Creating harmony around game parks

Elephants in Queen Elizabeth National Park. Communities around the park complain that the elephants destroy their crops. Below, teams play during conservation cup tournament at Kyambura primary school playground in Kasese district last Saturday. Photos BY FELIX AINEBYOONA

Every year at least three people are killed in Queen Elizabeth National Park, according to locals in Rubirizi District.

The Uganda Wildlife Authority spokesperson, Jossy Muhangi, says locals always enter the game park with guns and if they see game rangers first, they shoot at them which makes it difficult for the latter to also avoid shooting on sight.

This sour relationship has birthed a twinning project between Queen Elizabeth Country Park in Hampshire, UK, and Queen Elizabeth National Park in western Uganda aimed at reviving harmony between communities and rangers to promote local tourism and environment conservation.

The partnership
Yowasi Byaruhanga, the national coordinator Queen Elizabeth Park twinning project, reveals that the project started 10 years ago when rangers Charles Etoru from Queen Elizabeth National Park and Steve Peach from Queen Elizabeth Country Park, UK, met at an International Ranger Federation Congress in Kruger National Park, South Africa.

The rangers discovered that they were both representing Queen Elizabeth Parks and a friendship developed.

The twinning project aims at supporting local communities through education initiatives that teach communities around the parks the importance of conserving the environment and also develop children talents.

The talent development annual event increases community awareness on how to conserve the environment and wildlife which must change the relationship between the park and the local community.

Peach, the project leader and co-founder, highlighted that schools are the most viable ways through which communities can be easily engaged as most children are able to inform their parents on the best way of conserving the environment.

Involving games
The project started a Rugby conservation tournament involving seven schools around Queen Elizabeth National Park. This brings the community around the part and park staff together.

‘’Both parks share the same issues and concerns, such as how to look after wildlife and the environment while making sure local communities feel part of that process,’’ Peach said.

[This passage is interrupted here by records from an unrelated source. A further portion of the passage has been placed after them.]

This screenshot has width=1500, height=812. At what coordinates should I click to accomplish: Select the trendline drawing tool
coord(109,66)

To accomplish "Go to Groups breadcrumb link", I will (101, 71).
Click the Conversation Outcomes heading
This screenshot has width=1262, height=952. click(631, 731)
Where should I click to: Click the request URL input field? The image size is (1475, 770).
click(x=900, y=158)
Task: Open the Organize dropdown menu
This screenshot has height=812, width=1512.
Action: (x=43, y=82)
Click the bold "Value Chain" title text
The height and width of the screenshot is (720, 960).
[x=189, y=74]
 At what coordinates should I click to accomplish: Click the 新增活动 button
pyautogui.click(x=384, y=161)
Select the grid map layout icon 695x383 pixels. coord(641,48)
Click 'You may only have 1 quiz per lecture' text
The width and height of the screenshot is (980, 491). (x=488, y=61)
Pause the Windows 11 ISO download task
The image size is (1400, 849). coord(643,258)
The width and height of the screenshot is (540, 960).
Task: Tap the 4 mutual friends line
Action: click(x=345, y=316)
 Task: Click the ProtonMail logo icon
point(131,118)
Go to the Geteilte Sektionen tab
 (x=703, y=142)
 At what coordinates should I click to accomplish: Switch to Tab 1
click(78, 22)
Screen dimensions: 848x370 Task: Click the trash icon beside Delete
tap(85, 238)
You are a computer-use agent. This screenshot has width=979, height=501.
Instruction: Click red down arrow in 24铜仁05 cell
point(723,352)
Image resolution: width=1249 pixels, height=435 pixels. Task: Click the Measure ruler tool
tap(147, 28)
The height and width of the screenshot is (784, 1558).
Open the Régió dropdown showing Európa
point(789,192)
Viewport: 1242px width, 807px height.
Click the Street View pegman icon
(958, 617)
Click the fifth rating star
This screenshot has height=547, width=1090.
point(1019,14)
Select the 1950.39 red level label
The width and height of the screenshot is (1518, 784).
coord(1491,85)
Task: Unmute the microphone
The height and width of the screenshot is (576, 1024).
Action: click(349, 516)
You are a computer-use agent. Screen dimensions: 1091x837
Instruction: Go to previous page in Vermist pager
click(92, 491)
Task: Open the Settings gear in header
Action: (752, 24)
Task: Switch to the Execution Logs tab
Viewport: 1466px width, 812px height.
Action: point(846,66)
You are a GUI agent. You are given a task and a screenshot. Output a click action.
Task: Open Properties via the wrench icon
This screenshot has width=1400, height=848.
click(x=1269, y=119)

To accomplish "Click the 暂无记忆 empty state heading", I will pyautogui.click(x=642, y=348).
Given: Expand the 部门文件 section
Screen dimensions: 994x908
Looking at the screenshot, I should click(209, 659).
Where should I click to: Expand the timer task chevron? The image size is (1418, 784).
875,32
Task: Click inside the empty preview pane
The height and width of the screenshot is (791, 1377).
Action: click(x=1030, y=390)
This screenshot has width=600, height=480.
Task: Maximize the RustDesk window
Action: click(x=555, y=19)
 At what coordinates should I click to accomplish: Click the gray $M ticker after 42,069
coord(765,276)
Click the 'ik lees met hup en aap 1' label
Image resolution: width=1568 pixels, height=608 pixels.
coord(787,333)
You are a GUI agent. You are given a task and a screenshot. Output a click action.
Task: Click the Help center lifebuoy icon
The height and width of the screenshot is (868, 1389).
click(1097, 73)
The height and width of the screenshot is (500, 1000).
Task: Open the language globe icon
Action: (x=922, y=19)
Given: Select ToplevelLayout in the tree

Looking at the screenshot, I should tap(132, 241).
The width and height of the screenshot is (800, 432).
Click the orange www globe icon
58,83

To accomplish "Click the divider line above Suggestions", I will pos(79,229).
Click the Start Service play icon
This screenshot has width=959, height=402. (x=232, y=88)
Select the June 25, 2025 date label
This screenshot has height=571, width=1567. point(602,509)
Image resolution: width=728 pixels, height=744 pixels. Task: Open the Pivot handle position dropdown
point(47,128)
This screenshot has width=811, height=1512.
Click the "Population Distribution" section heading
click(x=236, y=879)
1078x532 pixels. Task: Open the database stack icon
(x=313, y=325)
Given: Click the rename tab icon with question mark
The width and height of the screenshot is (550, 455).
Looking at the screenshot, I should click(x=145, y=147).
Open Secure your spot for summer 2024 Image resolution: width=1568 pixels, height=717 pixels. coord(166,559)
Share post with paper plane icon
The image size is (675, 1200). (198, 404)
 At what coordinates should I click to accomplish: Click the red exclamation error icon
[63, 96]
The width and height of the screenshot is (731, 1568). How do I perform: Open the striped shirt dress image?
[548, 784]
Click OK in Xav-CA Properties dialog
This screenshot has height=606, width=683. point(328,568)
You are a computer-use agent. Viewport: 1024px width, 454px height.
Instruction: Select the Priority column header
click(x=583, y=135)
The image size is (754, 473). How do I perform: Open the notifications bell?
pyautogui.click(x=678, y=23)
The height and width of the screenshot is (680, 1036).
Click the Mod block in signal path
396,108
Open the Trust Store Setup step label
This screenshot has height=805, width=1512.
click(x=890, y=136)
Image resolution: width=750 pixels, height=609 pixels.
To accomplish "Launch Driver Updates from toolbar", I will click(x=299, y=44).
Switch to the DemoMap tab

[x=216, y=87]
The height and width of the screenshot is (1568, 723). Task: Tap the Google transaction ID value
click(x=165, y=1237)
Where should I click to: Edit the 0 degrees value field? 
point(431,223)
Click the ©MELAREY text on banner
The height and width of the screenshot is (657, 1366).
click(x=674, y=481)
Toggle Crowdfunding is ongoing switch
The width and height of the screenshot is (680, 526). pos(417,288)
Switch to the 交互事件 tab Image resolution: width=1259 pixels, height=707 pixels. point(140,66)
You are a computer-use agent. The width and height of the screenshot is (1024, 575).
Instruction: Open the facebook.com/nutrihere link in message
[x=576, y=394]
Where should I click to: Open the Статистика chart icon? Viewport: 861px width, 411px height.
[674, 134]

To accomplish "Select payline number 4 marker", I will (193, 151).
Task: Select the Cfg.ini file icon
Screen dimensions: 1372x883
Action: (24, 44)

Schools that participated in the recent tournament included Kafuro Primary School, Kicwamba Primary School, St. Jones Primary School, Kyambura Primary School, Good Hope Primary School, Katunguru Primary School and Kyenzanza Primary School. St. Jones Primary School won the tournament.

“Pupils in schools around the game park are not aware of the wildlife around them since it is expensive for them to get into the park. There is a need for Uganda Wildlife Authority to subsidise entry fees for pupils and other communities around the park so that people get to feel as part of the park,” said Byaruhanga.

He added: “If we work together, people will appreciate the national park in a good way.”

Poverty woes
However, Kyambura Primary School head teacher, Hope Musimenta, revealed that the game park has affected enrollment of pupils as most of them prefer to roast gonja (plantain), meat, maize, cassava which they sell to tourists around the game park.
The rate of absenteeism and dropout in the school is therefore very high.

According to the school’s records, in 2010 Kyambura Primary School enrolled 72 pupils in Primary One, but in 2016, the school has only one pupil in Primary Seven who was in the class of 2010.

Forty seven either dropped out or changed to other schools, nine repeated classes and the whereabouts of 16 are not known to the school.

“There is a lot of abject poverty in the area because of animals invade people’s gardens and destroy them leaving them with nothing to either eat or sell making most parents think they cannot take their children to school thus allowing them to take part in the roadside trade since there are many tourists in the area,” Musimenta said.

She believes that if the conservation cup and other activities are brought on board, this may encourage many pupils to attend school since most of them are talented in extracurricular activities.

Residents around Queen Elizabeth National Park, blame the government for failing to stop animals such as elephants from invading their gardens which has caused them poverty.

“In this area we are farmers but animals from Queen Elizabeth National Park such as baboons and elephants destroy our plantations. Over the years, government has been promising us to stop them from invading our plantations but in vain,’’ said Night Mwamin, a 50-year-old resident in Kyambura, Kicwamba Sub-county, Bunyaruguru County.

About the project
The Queen Elizabeth Parks Twinning Project is a Community Conservation Project that works in 3 key areas, with Schools, the Local Community and Park Staff. The Project supports ‘twinning’ and cultural exchanges between schools that share a close proximity to the Queen Elizabeth Parks.

The Project also encourages its twinned Schools to get involved in Conservation and Environmental Sustainability Projects. Through engaging with and empowering local communities the Twinning Project hopes to encourage more people to see the value in the conservation of wildlife and the local environment.

A key part of the project is involvement and mutual support of the Rangers and other staff who protect both Queen Elizabeth Parks. It is their participation that makes this such a special project.